Sunday, March 6, 2016

Lenard Pink's History Lectures Tours 2016, National Portrait Gallery, 4th March 2016


London's major art galleries are usually hubs of respectable, hushed appreciation. Visitors travel from around the world to silently gawp at Great Britain's dead luminaries, imperiously peering down the centuries through gilded frames. This most stuffy of stuffy environments gently nudges the viewer to see history as permanent and unchanging: this is the official version of events.

Enter Mel Adam's Lenard Pink. Originating as a YouTube sensation, Pink graduated to the London stage last year. Smartly suited with a smattering of hot pink highlights, a wig that's half Warhol/half Ecclestone and a campness that's not so much performed as it is ingrained in his DNA, he takes audiences on a whistlestop tour through a couple of hundred years of 'secret' history.

Beginning with the Wars of the Roses and ending sometime in the late Georgian period, Pink nimbly skips down the years, illuminating his audience on what was really going on underneath the ermine gowns of the men and women who claimed that God himself installed them as ruler over the British Isles. 

What transpires a hugely enjoyable tangle of conspiracy theories. Was Henry VIII really brain-damaged to the point of murderous paranoia? Was Queen Anne actually a secret lesbian? Do the hand positions in the paintings of the Kit-Cat club really indicate their membership of the illuminati? Most shockingly, was one of the most iconic women in British history, Queen Elizabeth I, secretly a man!?

They're outrageous claims and frankly I'm sceptical of most of them. But, crucially, they're fun and Pink's explanations are downright hilarious. There's the old maxim (which comes via Jimmy Stewart) that if you have a choice between dull truth and an entertaining legend, always print the legend. Pink takes that and runs with it: even if his arguments are largely unsubstantiated they provide a perspective that encourages us to query established fact.

Though Pink is irreverent from tip to toe, there's a serious political point to reinterpreting history like this. The past is inherently politicised; each generation using the stories of those that came before to buttress contemporary power structures.
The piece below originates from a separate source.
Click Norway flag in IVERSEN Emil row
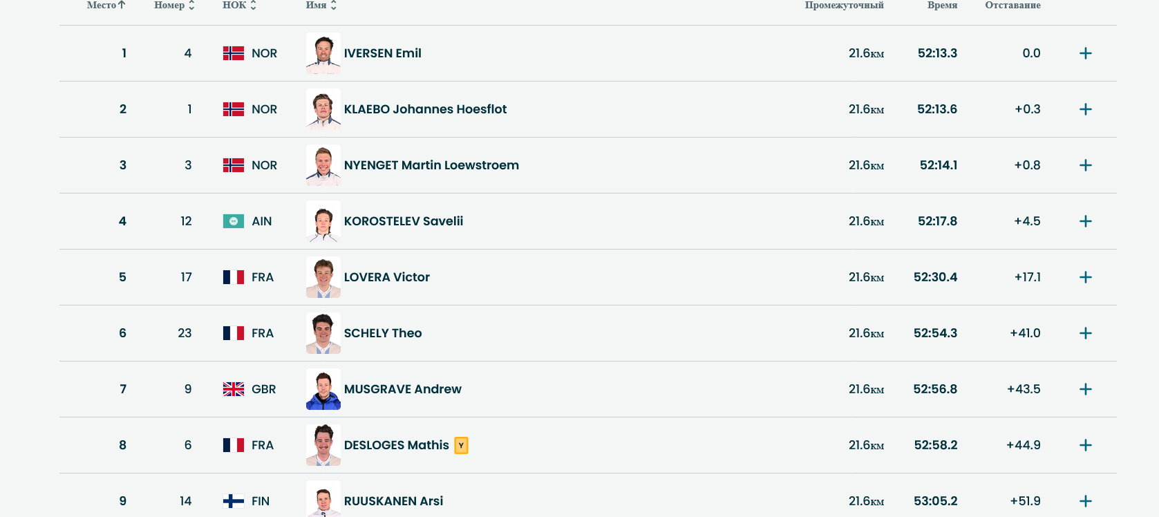This screenshot has height=517, width=1159. click(234, 53)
This means that alternate views on history; based on economic, class, gender, racial or sexuality; are neatly swept under the rug so as not to confuse bright young GCSE students.
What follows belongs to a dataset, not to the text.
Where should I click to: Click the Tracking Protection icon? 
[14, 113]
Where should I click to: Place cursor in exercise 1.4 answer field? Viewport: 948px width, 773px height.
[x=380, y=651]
Pink's historical viewpoint is deeply grounded in his own sexuality, his explanations that this King or that Queen were gay not quite authoritative commandments, but more an imploring "what if?". Prejudice has ensured that gay history has been confined to the margins and only whispered of. When so much has been scrubbed from the record, what's the harm in theorising a bit. Though audiences will most likely find some (most?) of Pink's idea far-fetched, they will at least leave us primed to examine the the past through new eyes.

Aside from the theorising, Pink also has a knack for explaining history from unique perspectives. Most enjoyable was his aside as to how miserable life was for Georgian women; their lives a miserable gamut of dressy balls, sexual subjugation and soap made primarily of piss. Pink's language doesn't beat around the bush (and from his descriptions god knows how anyone ever plucked up the courage), but sometimes you've got to be vulgar to explain vulgar things. 

The only point where things become a little unstuck is when he questions the provenance of Shakespeare's plays. This particular conspiracy theory has always annoyed me, particularly the part of the argument that claims that Shakespeare's relatively brief schooling wouldn't have granted him the intellect or imagination to devise, say, Hamlet. The theory then states that it's far more likely an esteemed Cambridge alumni like Marlowe would have written such masterpieces. Aside from being a bit tired as far as conspiracy theories go, it's the one point in the tour when the establishment feels reinforced rather than eroded, and is the only real blemish on an otherwise stellar experience.

Aside from that I had a deeply enjoyable and memorable night out. Pink is a fantastic guide through the seamy underbelly of British history, introducing his audiences (and the inevitable gaggle of freeloading hangers-on) to theories so bizarre they might just be true. Highly recommended.